The Bou Craa phosphate mine was found in The late 1940s by the Spanish. The phosphate deposits located in the area were uncommonly near to the surface and were definitely of really high purity, so it made it a perfect spot to mine, despite the fact that mining didn’t completely begin until the 1960’s. Since the start of operations, the mine continues to expand and now covers an astounding 1,225 hectares. The production in 2001 was 1.5 million metric tonnes of processed phosphate, an abnormally big percentage of the planet’s supply from a single mine.

The belt, that has been functioning for longer than thirty years, finishes its 61 kilometer journey at the El Aain coast where its load is processed and shipped. The belt is not encased and with time, drifting phosphate rock has been transported by the prevailing winds and miles of land south of the belt now appears entirely white from space.

The Bou Craa conveyor belt has such a crucial role to play that if it ever failed, food costs around the globe would substantially increase as stocks of phosphate fertiliser would become scarcer.
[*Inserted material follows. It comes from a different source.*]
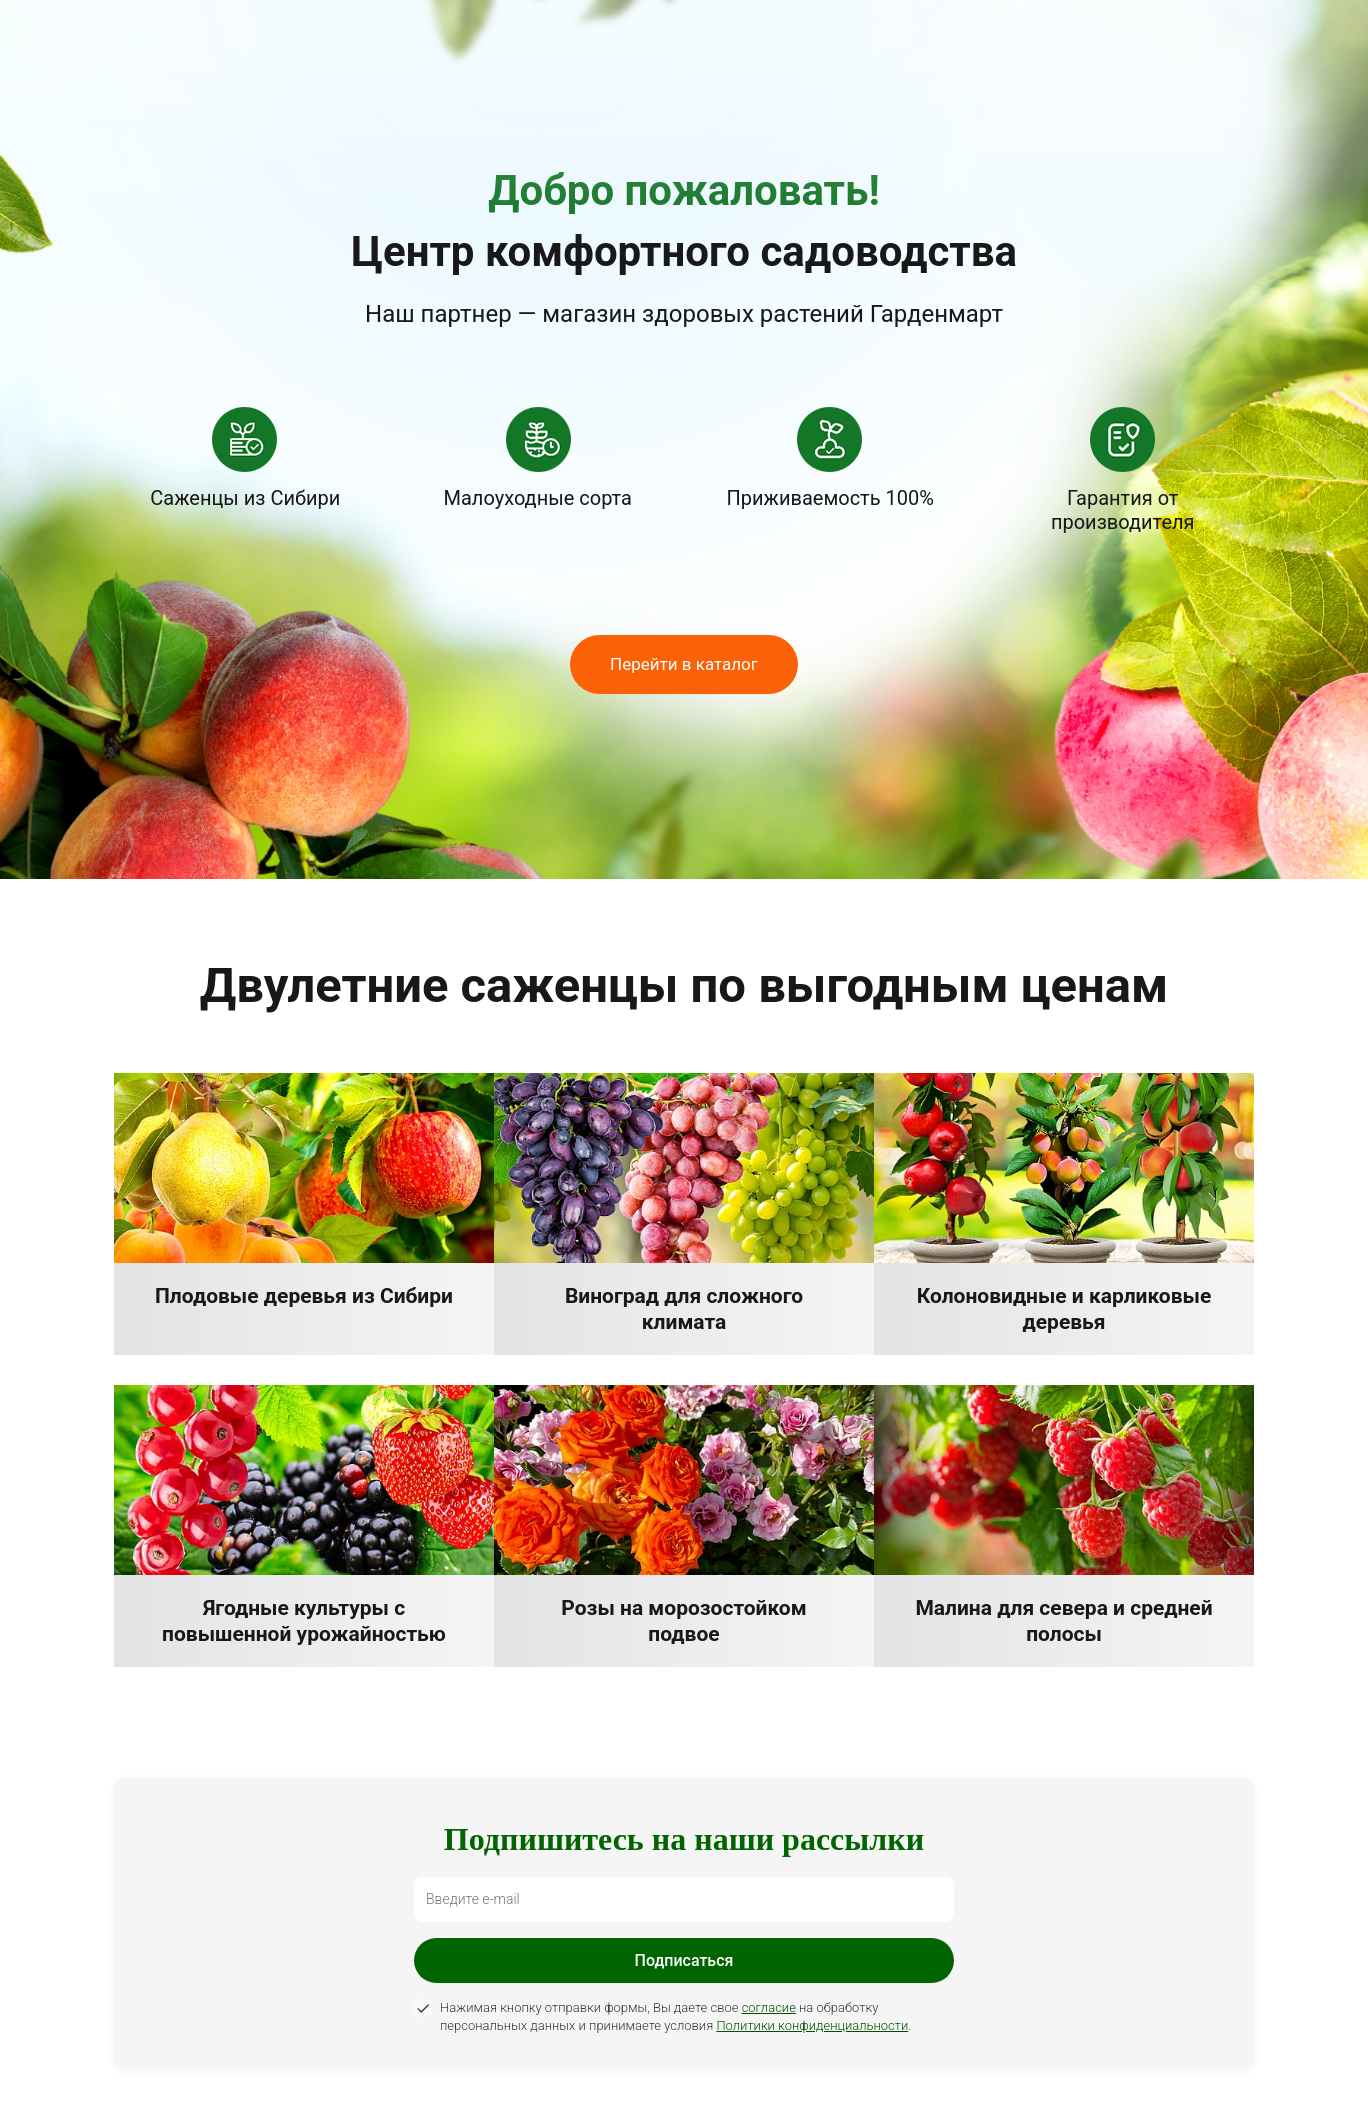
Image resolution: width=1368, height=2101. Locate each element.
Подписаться (684, 1960)
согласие (769, 2007)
Who would have imagined a simple conveyor belt can be so tied to the worlds food supply? With a tiny bit of exaggeration, you could state that the conveyor rollers and belt contained within this system are what enables millions of people around the world to eat.

The Bou Craa conveyor is actually a feat of engineering and one of a kind. It really is unlikely that we will see one more conveyor belt of comparable dimensions built in our lives.